External auditory canal cholesteatoma (EACC) is a chronic inflammation of the bony ear meatus. Its etiology is not clearly understood. Other than surgical intervention, conservative methods are investigated for different cholesteatomas. Inducing apoptosis seems to be an appropriate strategy. Sulindac sulfone is a new class of targeted and pro-apoptotic drugs. It provokes apoptosis by inducing phosphorylation of beta-catenin, which is a multifunctional protein in the cell-cell adhesion complex.

METHODS

EACC-cell cultures were incubated with different concentrations of sulindac sulfone (400 and 800 micromol). After 16, 24, and 48 h, beta-catenin concentrations were determined by ELISA, Western blot, and immunohistochemical analysis.

RESULTS

After 48 h incubation with 400 micromol sulindac sulfone, the average level of beta-catenin showed a decrease of 46% (0.004337 microg/mL) from those determined at 16 h with the same concentration of sulindac sulfone. At 800 micromol sulindac sulfone, the treated cell culture showed a reduction of 66.2% (0.003443 microg/mL).

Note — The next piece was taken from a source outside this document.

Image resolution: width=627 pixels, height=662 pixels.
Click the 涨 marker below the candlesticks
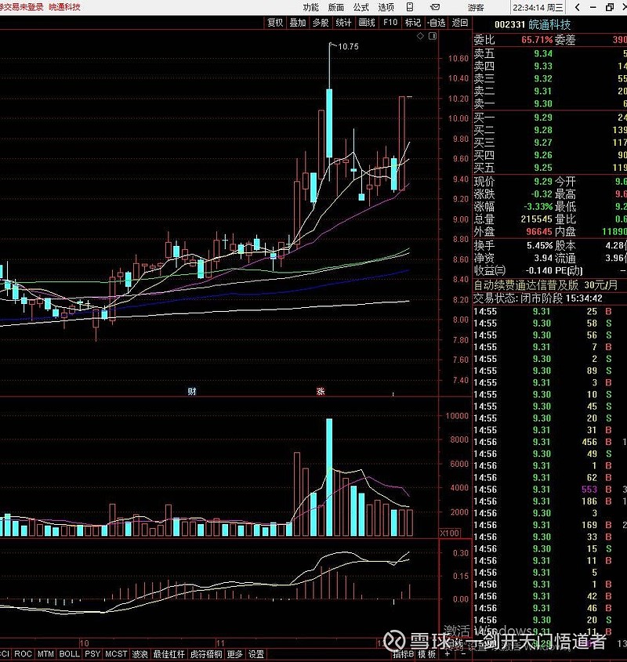point(320,390)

Comparing total protein content and the fraction of beta-catenin at different points in time, the concentration of beta-catenin decreased in both EACC cell cultures, 400 micromol (minus 63%) and 800 micromol (minus 81%).

CONCLUSIONS

The results presented in this paper are the first to demonstrate the chemopreventive effects of the agent sulindac sulfone on cholesteatomas. The greatest decrease of beta-catenin was observed between 16 and 24 h incubation. The inhibitory effect of sulindac sulfone as a local treatment seems to be a useful additional tool for nonsurgical approach to the therapy of EACCs.